Notes Book

Autocracy, the God that Failed

A lot of ideas that seemed good in the late nineteenth and early twentieth centuries have lost their luster by the start of the twenty-first century. Some think that democracy is a god that failed. Communist states have collapsed. Capitalism survives, but has been widely socialized. We saw the spectacular rise and fall of Fascism. Property rights of the wealthy are often enforced at the expense of the property rights of the poor. Central banking is in doubt. Representative government seems to have more and more government and less and less representation.

There is a common thread that runs through all these failures. That is the idea that one person, or a small group of people should have the right to enforce a particular ideology through the use of violence. The enforcers soon begin enforcing their own wealth and privilege at the expense of a logical application of any social theory.
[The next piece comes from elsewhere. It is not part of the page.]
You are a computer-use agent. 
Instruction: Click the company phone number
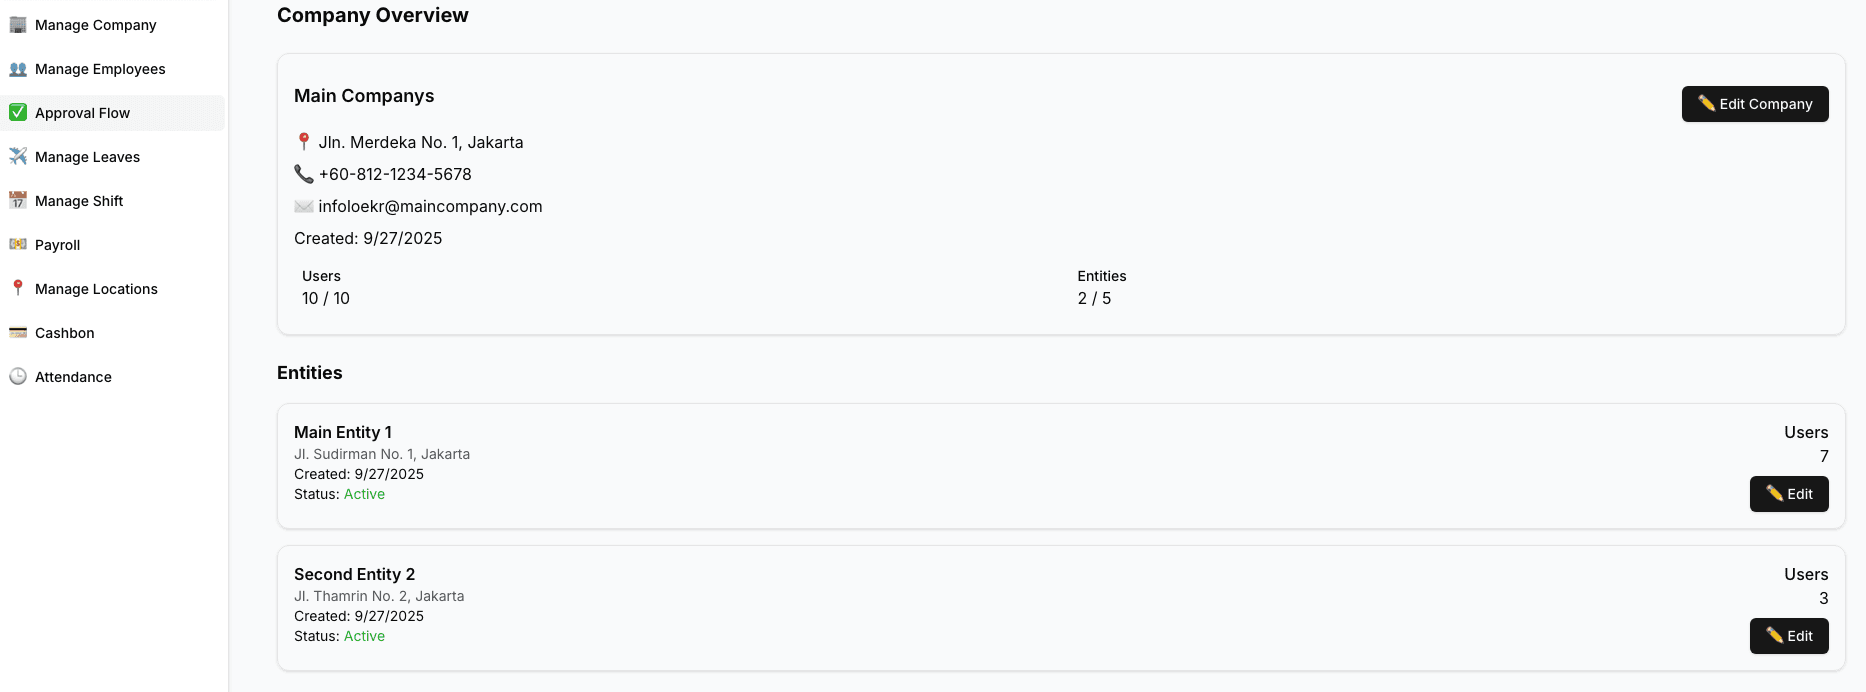pos(395,174)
The great communist slogan was “From each according to his ability, to each according to his need”. This was to be achieved through a “dictatorship of the proletariat”. The dictatorship of the proletariat quickly became the iron rule of a few former proles transformed into a brutal oligarchy.
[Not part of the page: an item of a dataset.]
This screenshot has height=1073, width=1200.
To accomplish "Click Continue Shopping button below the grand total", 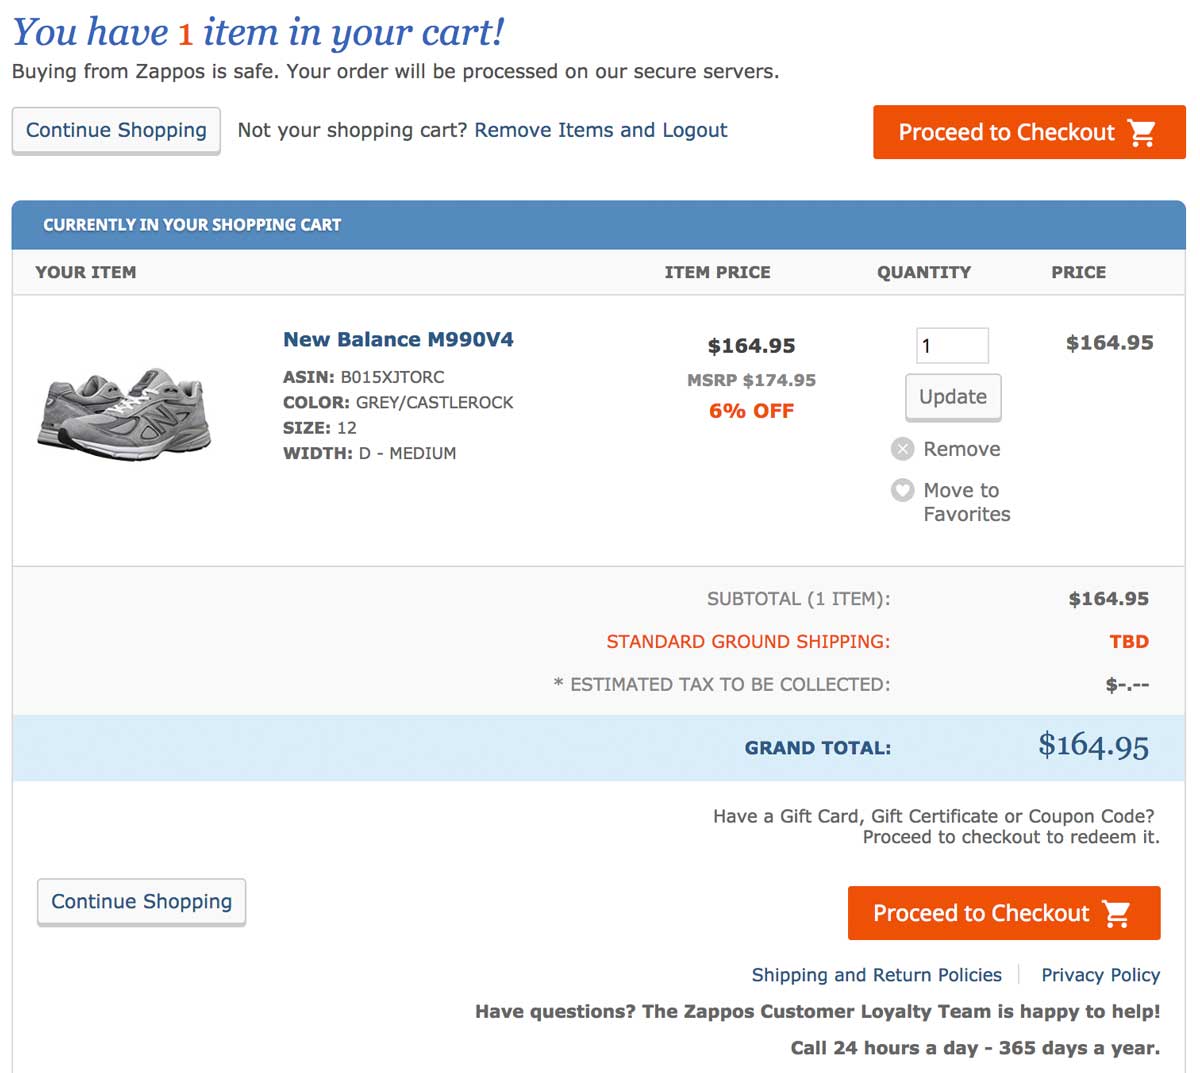I will pyautogui.click(x=141, y=902).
Fascism was a belief in State Power without any softening ideology, and its lifetime was nasty, brutish, and short.

Democracy in the United States was to be a government “By the people, for the people, and of the people.” By the end of the last century, we began to hear the term “meritocracy”. Now we seem to have lost the “merit”, but we have plenty of “ocracy”, and out current President, Congress, and Supreme Court comprise a sterling example of this trend. The government of the people, by the people, and for the people, has evolved into a government by the elite, for the elite, and of the elite. Why is it that India can maintain social order with a prison population of 25 per 100,000 while the United States has 645 out of every 100,000 citizens behind bars? This hardly paints a picture of a society where you can do what you want as long as it doesn't hurt anyone else.

The world has gone from a gold and silver based currency, to one based on the illusion of the omnipotent state. Now we have economies that can be thrown into chaos by the actions of a few, greedy, central planners. A centralized currency based on violence is unstable and steadily looses its value by government plan. A marketplace of currencies based on the voluntary transactions of free and equal people is not subject to the single-point failure that plagues central planning. In a free money market, the groups that evolve the best forms of money will succeed, and other, less efficient mechanisms will fail, but the entire system will not be vulnerable to the bad decisions of a few. Now, if Alan Greenspan stumbles, we all take the fall.
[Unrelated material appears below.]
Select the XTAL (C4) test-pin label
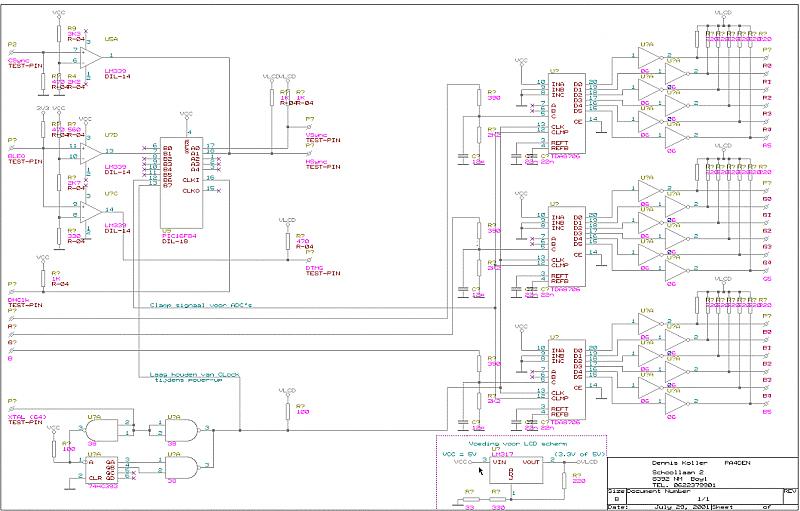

There is a tendency to blame these great failures on the content of ideologies rather than the failure of the more general idea of giving some special group the right to enforce an ideology with violence. This is a basic mistake, which leads us to treat the symptoms rather than the disease. We will make no progress just moving our social organization from one where group A enforces ideology A through violence to one where group B enforces ideology B through violence.

Perhaps the fortunate should share with the unfortunate, or we should count noses to make decisions, or a person should be secure in his person and his property. Many forms of analysis should be taken into account when negotiating social agreements, but making an agreement that any group should have a sanctioned right to initiate force in the name of any ideology is a recipe for disaster.

All men are created equal, but the man with the biggest gun is more equal than all the rest. To make people more equal, we need to expand the right of private ownership of weapons, and also the right of private organizations and militias to own weapons. Many people are uneasy at the thought of a world with weapons everywhere, but a world in which George Bush and his friends are the only people controlling the means of destruction seems to be an extremely worse alternative. Even if you like George Bush, are you going to be able to trust Presidents for the foreseeable future? Or is “Trust but Verify”, a better idea. And you can't verify if the Government won't tell you what it's doing, and if the government has all the guns, it has no reason to let citizens in on the decision making process. A majority of bullets has a much greater impact on public policy than a majority of ballots, especially “secret ballots” which make the results of any election secret from the voters.

I subscribe to the libertarian idea that it is wrong to initiate force. I also subscribe to the idea that the more weapon ownership is distributed through the population, the less likely force will be initiated. Even a belligerent and foolish man might hesitate to initiates force against a well-armed populace.

“Isms” and “ocracies” should be abandoned. The best form of social organization is liberty and equality. If enough people ignore the Statists they will go away.